CC-101 · Module 1
CLAUDE.md Deep Dive
4 min read
CLAUDE.md reads top-to-bottom with decreasing priority. Put your most critical "never do X / always do Y" rules at the top.
Think about what's unique or homegrown in your project that AI hasn't seen in training data — custom DSLs, company-specific patterns, archaic conventions. When Claude makes a mistake because of these, fix it manually and add a rule to prevent it from happening again.
Never manually edit CLAUDE.md — ask Claude to update it for you so rules stay consistent and well-formatted.
When you spot a pattern Claude keeps getting wrong, just tell it: "Update the CLAUDE.md so we never do that again." Claude will maintain the file structure and add the rule in the right place.
Add keywords in CLAUDE.md that trigger specific behaviors — like "build the app" triggering Xcode MCP commands.
Define build commands, validation flows, and other workflows as named triggers in your CLAUDE.md. When you say the keyword phrase, Claude knows exactly which tools and commands to invoke.
Share your CLAUDE.md with your team by committing it — but keep it high-quality and remove personal file paths.
This is "compound engineering" — making the AI experience better for your whole team.
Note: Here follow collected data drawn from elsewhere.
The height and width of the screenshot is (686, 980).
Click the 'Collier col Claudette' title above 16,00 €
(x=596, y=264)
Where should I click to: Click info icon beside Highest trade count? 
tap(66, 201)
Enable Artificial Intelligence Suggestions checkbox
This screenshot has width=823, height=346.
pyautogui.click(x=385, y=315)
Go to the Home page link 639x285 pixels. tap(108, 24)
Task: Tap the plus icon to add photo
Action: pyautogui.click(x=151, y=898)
Remove personal paths and generic rules. Keep the bar high because this file loads into everyone's context. Evaluate over weeks using "vibes" and team feedback.
Use claude --dangerously-skip-permissions to skip all approval prompts — but ONLY in disposable environments.
This is "YOLO mode." Claude won't ask for permission for any actions. Only use this in environments you can throw away. The author has bricked Linux machines by being too aggressive with this. Pair with /permissions to allowlist specific dangerous actions.
When using dangerously-skip, use /permissions to still block truly destructive commands like rm -rf.
Even in YOLO mode, you can maintain guardrails for the most destructive operations. Use /permissions to configure what should still require approval — especially deletion mutations and OS-level changes.